▶ Description of the task:
Pictures left aside, return the lines below exactly, from the one with "Given: Open Regression analysis page" to the end, including both ends.

[Collected data entries]

——————————

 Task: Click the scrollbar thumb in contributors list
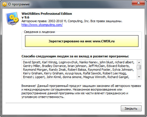139,67
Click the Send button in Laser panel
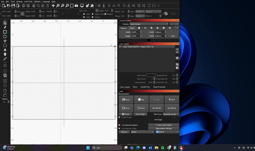 172,99
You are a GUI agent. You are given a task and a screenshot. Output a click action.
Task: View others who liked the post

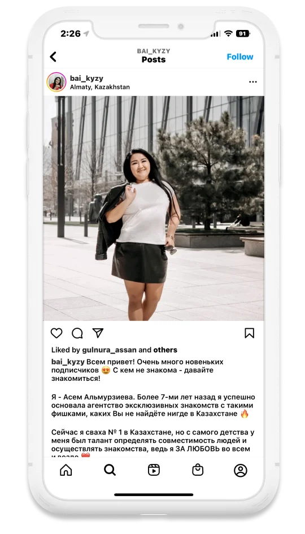tap(165, 350)
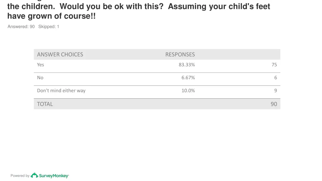The width and height of the screenshot is (322, 181).
Task: Click the 'No' answer row label
Action: (x=40, y=78)
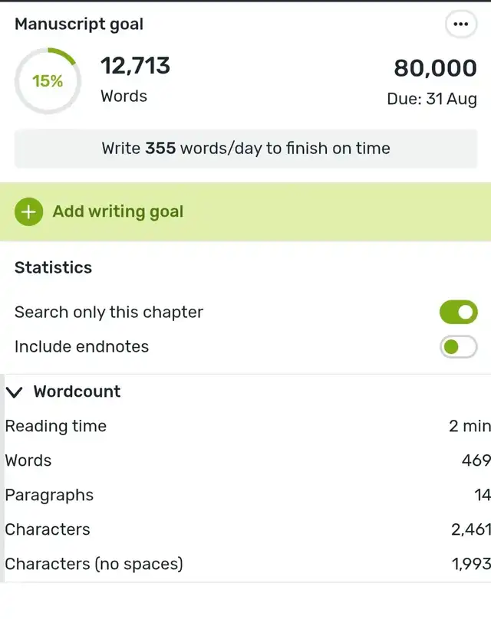The width and height of the screenshot is (491, 619).
Task: Click the Wordcount section title
Action: 77,391
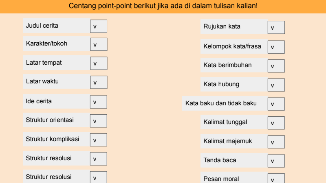Screen dimensions: 326x183
Task: Check the Tanda baca checkbox
Action: click(276, 161)
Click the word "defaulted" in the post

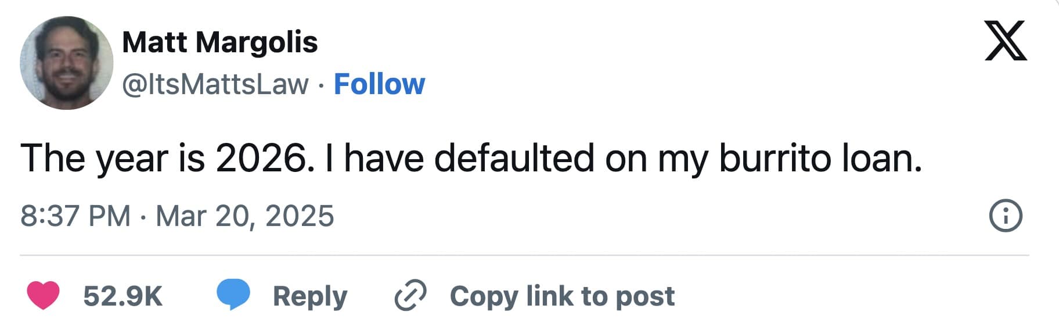[514, 158]
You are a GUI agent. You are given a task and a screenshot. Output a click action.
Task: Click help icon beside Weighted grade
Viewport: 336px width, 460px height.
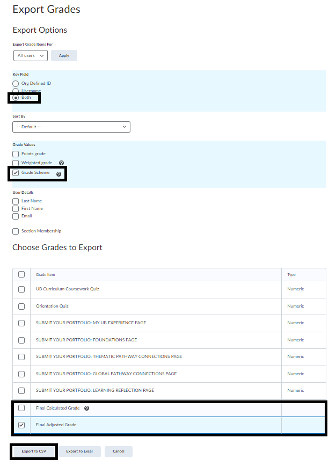pos(61,163)
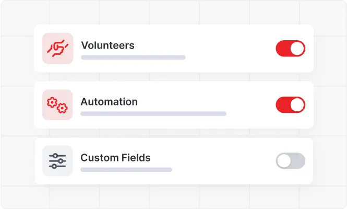Click the Automation gears icon
This screenshot has width=347, height=209.
[57, 105]
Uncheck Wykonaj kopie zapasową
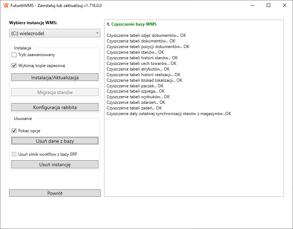293x229 pixels. coord(14,65)
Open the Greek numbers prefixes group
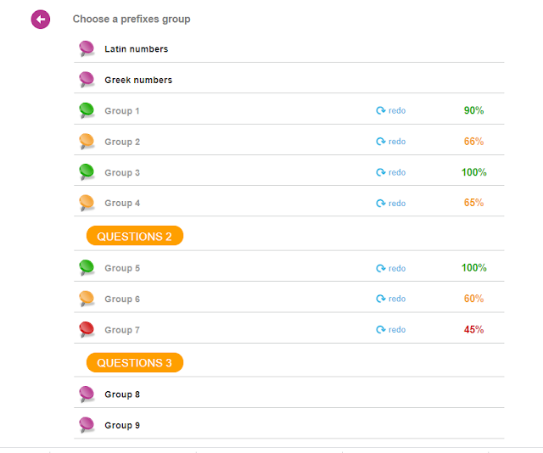The width and height of the screenshot is (543, 453). coord(138,80)
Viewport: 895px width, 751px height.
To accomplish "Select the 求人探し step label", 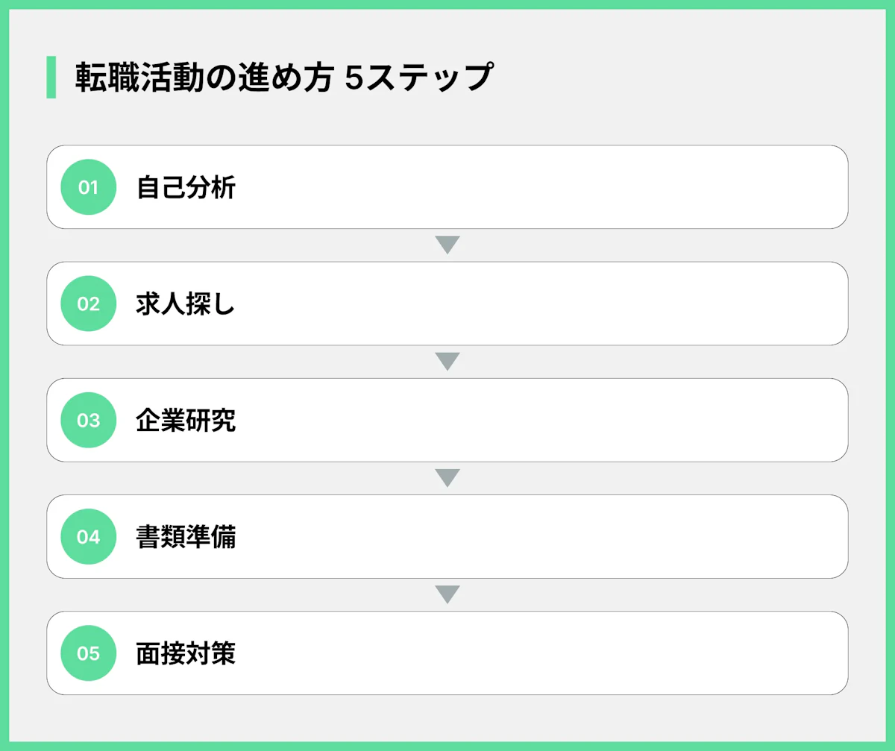I will pos(186,304).
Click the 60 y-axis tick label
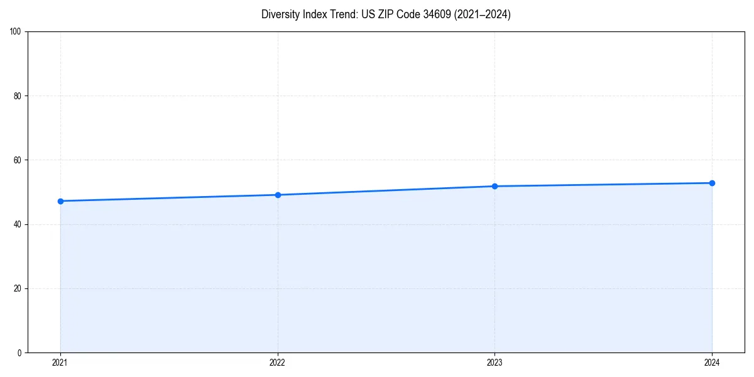Image resolution: width=754 pixels, height=377 pixels. coord(18,158)
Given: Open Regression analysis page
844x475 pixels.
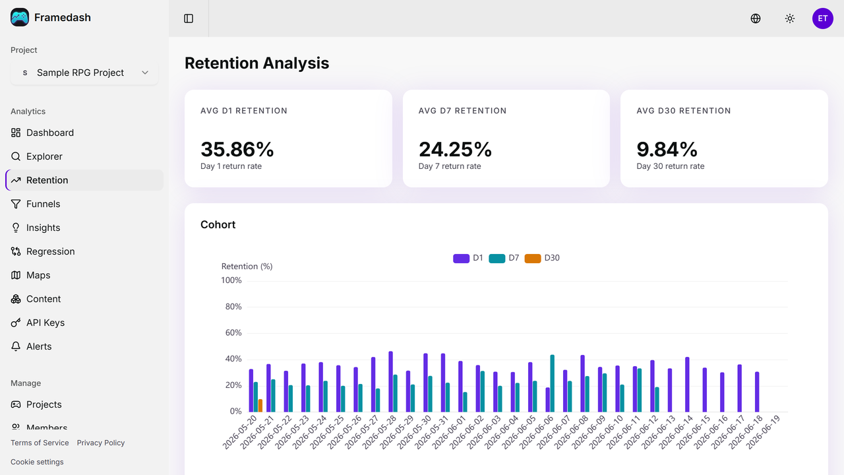Looking at the screenshot, I should 84,251.
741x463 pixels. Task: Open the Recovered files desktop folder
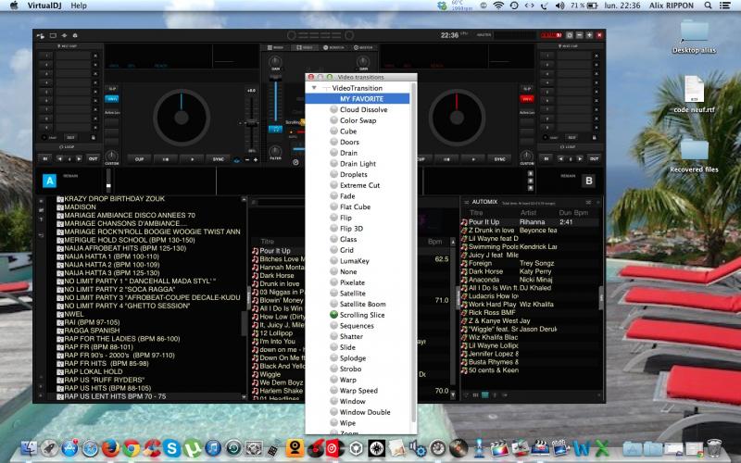point(694,152)
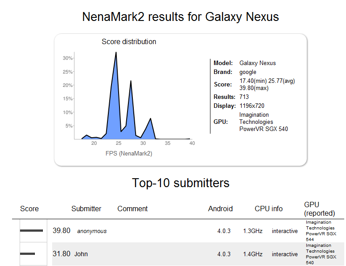Select submitter John in the table
346x266 pixels.
[x=81, y=254]
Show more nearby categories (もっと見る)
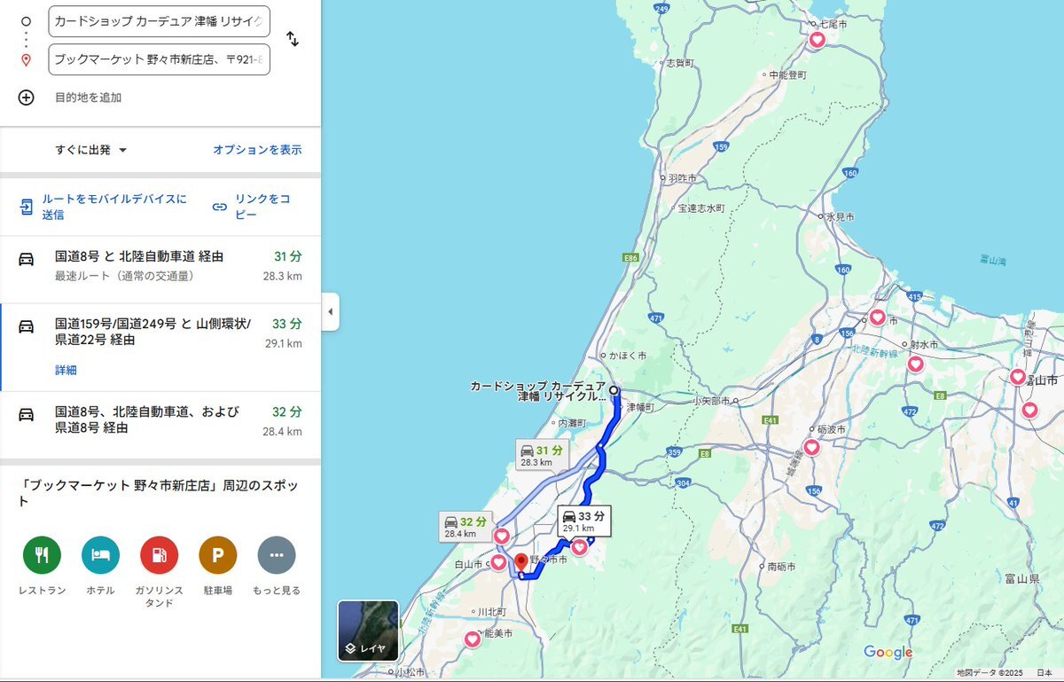 277,555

——————————

▶ Response to the task:
Given: Open Regression analysis page
844x475 pixels.
Looking at the screenshot, I should 84,251.
741x463 pixels. Task: Open the Recovered files desktop folder
point(694,152)
Select submitter John in the table
346x266 pixels.
[x=81, y=254]
Show more nearby categories (もっと見る)
 277,555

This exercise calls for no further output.